> Large language models generate text one word (token) at a time. Each word is assigned a probability score, based on how likely it is to be generated next. So for a sentence like “My favourite tropical fruits are mango and…”, the word “bananas” would have a higher probability score than the word “airplanes”.

> SynthID adjusts these probability scores to generate a watermark. It's not noticeable to the human eye, and doesn’t affect the quality of the output.

I think they need to be clearer about the constraints involved here. If I ask What is the capital of France? Just the answer, no extra information.” then there’s no room to vary the probability without harming the quality of the output. So clearly there is a lower bound beyond which this becomes ineffective. And presumably the longer the text, the more resilient it is to alterations. So what are the constraints?

I also think that this is self-interest dressed up as altruism. There’s always going to be generative AI that doesn’t include watermarks, so a watermarking scheme cannot tell you if something is genuine. It is, however, useful for determining that something came from a specific provider, which could be valuable to Google in all sorts of ways.

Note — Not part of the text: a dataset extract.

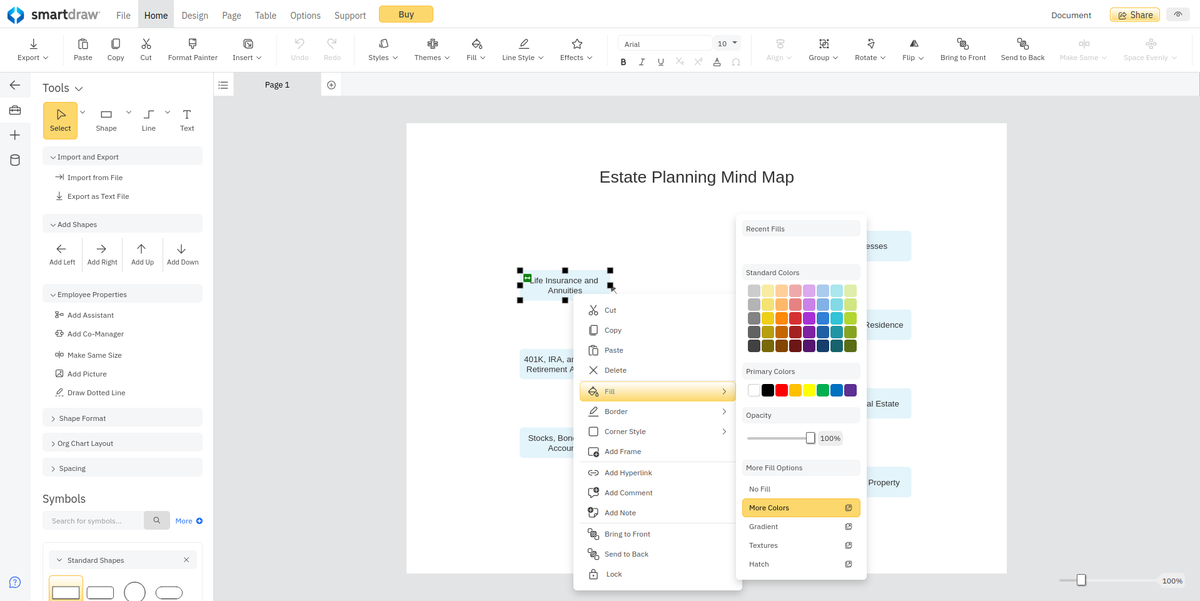1200x601 pixels.
Task: Open the Export tool in the toolbar
Action: coord(32,48)
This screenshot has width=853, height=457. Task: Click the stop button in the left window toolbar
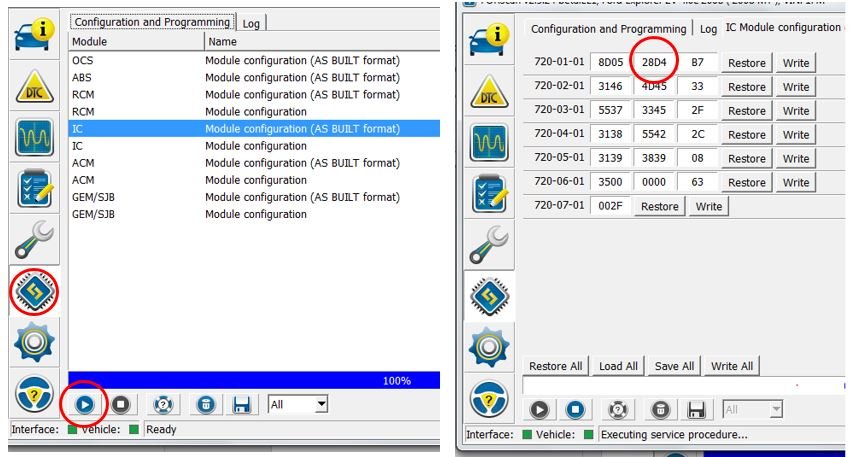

This might be enforced in some trivial way, e.g. by requiring AI models to answer with at least a sentence. The constraints may not be fully published and the obscurity might make it more efficient, if only temporarily.

Printer tracking dots[1] is one prior solution like this; annoying, largely unknown, workarounds exist, still - surprisingly efficient.

[1]: https://en.m.wikipedia.org/wiki/Printer_tracking_dots

I think they are what busted that ironically-named young lady that leaked NSA information.

Yes, the Wikipedia article mentions that and includes links to more sources:

> Both journalists and security experts have suggested that The Intercept's handling of the leaks by whistleblower Reality Winner, which included publishing secret NSA documents unredacted and including the printer tracking dots, was used to identify Winner as the leaker, leading to her arrest in 2017 and conviction.

[dead]

For answers like that, it probably wouldn't matter whether it was AI-generated or not. It becomes more relevant with long-form generated content

Security and surveillance products don’t have to be perfect to be useful enough to some.

Choosing the slightly less probable output is changing the quality of the output if it weren't LLMs wouldn't work by processing a large amount of data to get these probabilities as accurate as possible.

> It is, however, useful for determining that something came from a specific provider, which could be valuable to Google in all sorts of ways.

Oh crap, knowing Google it probably means they will put articles generated using their AI higher among the search results.